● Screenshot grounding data

####

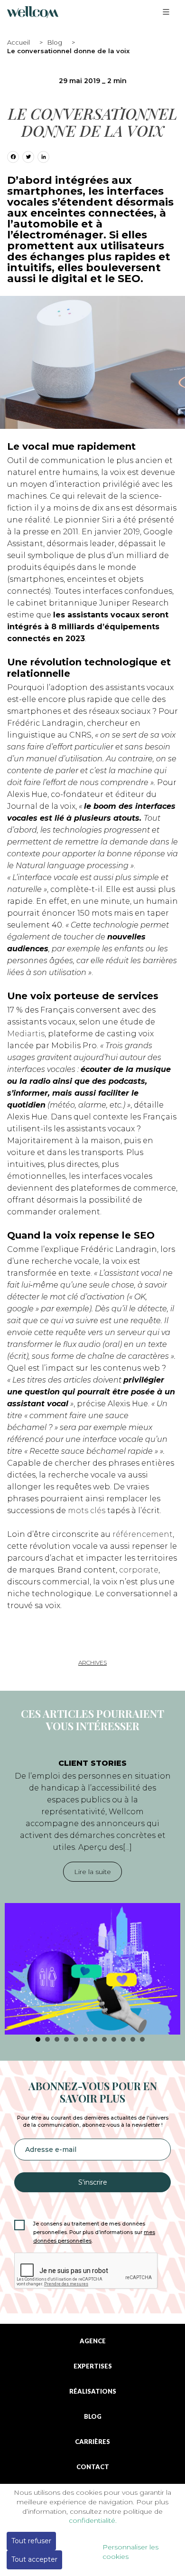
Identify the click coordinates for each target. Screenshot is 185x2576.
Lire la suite (92, 1871)
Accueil (18, 42)
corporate (138, 1569)
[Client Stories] (92, 1969)
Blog (54, 42)
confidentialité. (93, 2520)
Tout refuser (31, 2541)
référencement (142, 1534)
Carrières (92, 2442)
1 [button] (38, 2039)
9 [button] (113, 2039)
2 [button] (47, 2039)
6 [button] (85, 2039)
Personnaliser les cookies (130, 2552)
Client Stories (92, 1763)
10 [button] (123, 2039)
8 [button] (104, 2039)
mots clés (86, 1510)
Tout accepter (34, 2559)
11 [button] (132, 2039)
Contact (92, 2467)
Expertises (93, 2366)
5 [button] (76, 2039)
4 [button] (66, 2039)
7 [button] (94, 2039)
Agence (93, 2341)
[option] (92, 1892)
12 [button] (142, 2039)
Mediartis (26, 1033)
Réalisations (92, 2391)
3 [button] (57, 2039)
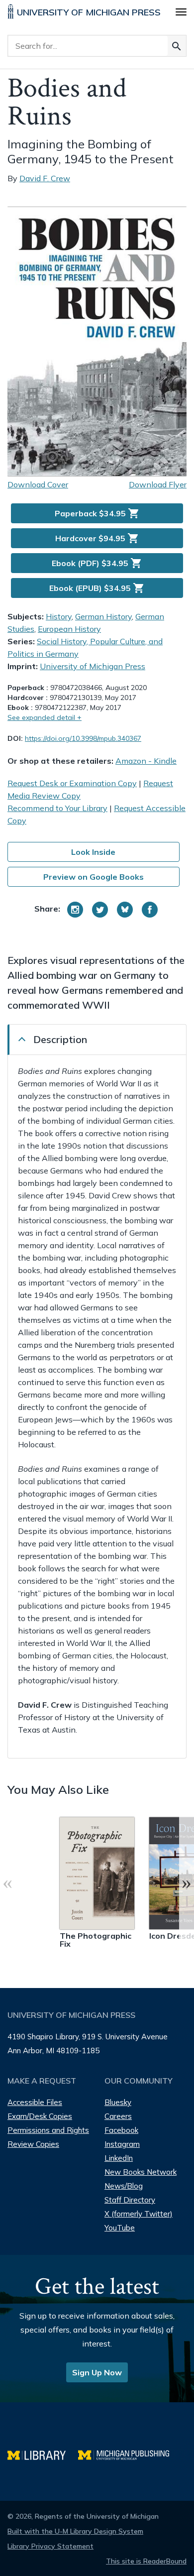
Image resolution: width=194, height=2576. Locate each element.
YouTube (119, 2227)
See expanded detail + (44, 717)
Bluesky (117, 2102)
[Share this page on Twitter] (100, 910)
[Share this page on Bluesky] (125, 910)
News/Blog (123, 2186)
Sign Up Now (97, 2372)
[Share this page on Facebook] (150, 910)
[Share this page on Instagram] (75, 910)
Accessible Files (34, 2102)
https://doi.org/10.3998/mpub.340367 (83, 738)
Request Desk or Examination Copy (72, 783)
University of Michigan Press (92, 666)
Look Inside (93, 852)
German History (103, 616)
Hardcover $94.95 (97, 538)
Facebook (121, 2130)
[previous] (7, 1882)
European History (69, 629)
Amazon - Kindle (146, 761)
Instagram (122, 2144)
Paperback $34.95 (97, 513)
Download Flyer (158, 484)
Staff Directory (129, 2200)
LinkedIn (118, 2158)
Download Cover (37, 484)
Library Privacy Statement (50, 2546)
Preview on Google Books (93, 877)
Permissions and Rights (48, 2130)
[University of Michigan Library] (42, 2454)
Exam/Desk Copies (39, 2116)
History (59, 616)
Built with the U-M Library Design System (75, 2531)
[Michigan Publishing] (128, 2454)
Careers (118, 2116)
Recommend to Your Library (57, 808)
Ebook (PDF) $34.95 (97, 563)
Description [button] (60, 1039)
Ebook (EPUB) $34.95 (97, 588)
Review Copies (33, 2144)
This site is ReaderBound (146, 2561)
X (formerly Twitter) (138, 2214)
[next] (186, 1882)
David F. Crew (44, 178)
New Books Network (140, 2172)
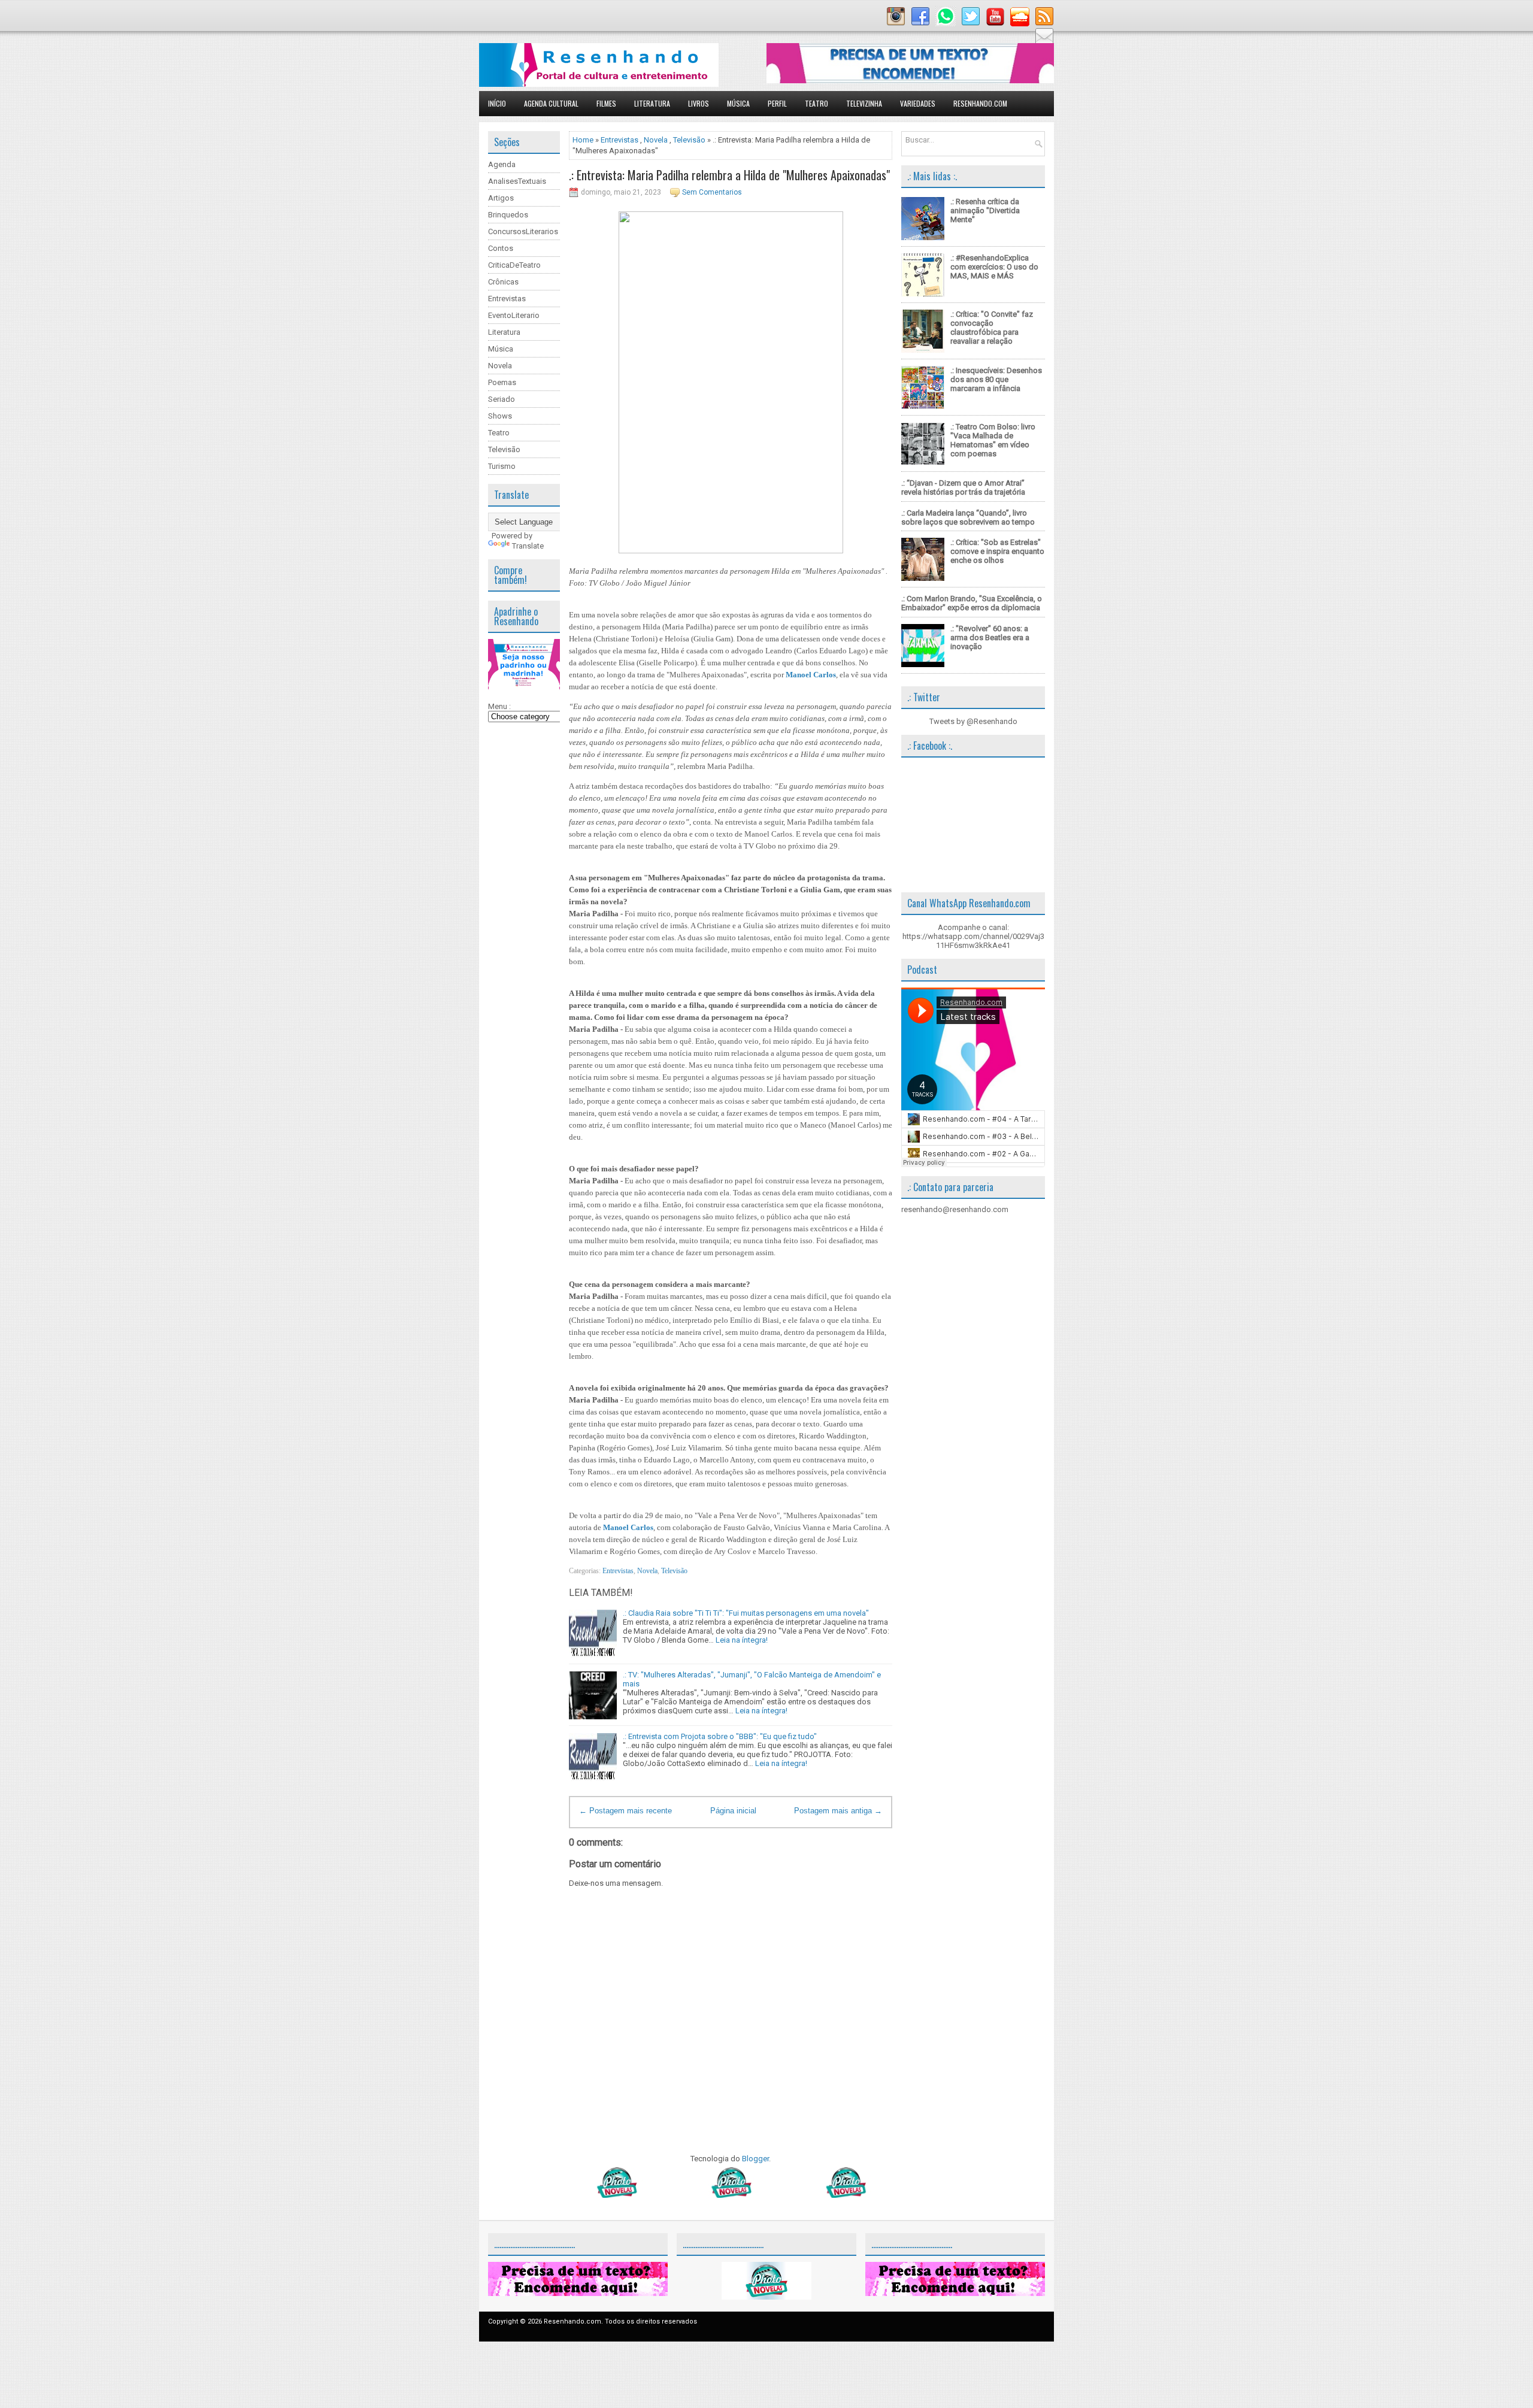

####

● PROBLEM REQUIREMENTS
Using the data above, tally the lines that contain the string "Facebook" and state only the result.

● TASK SOLUTION
2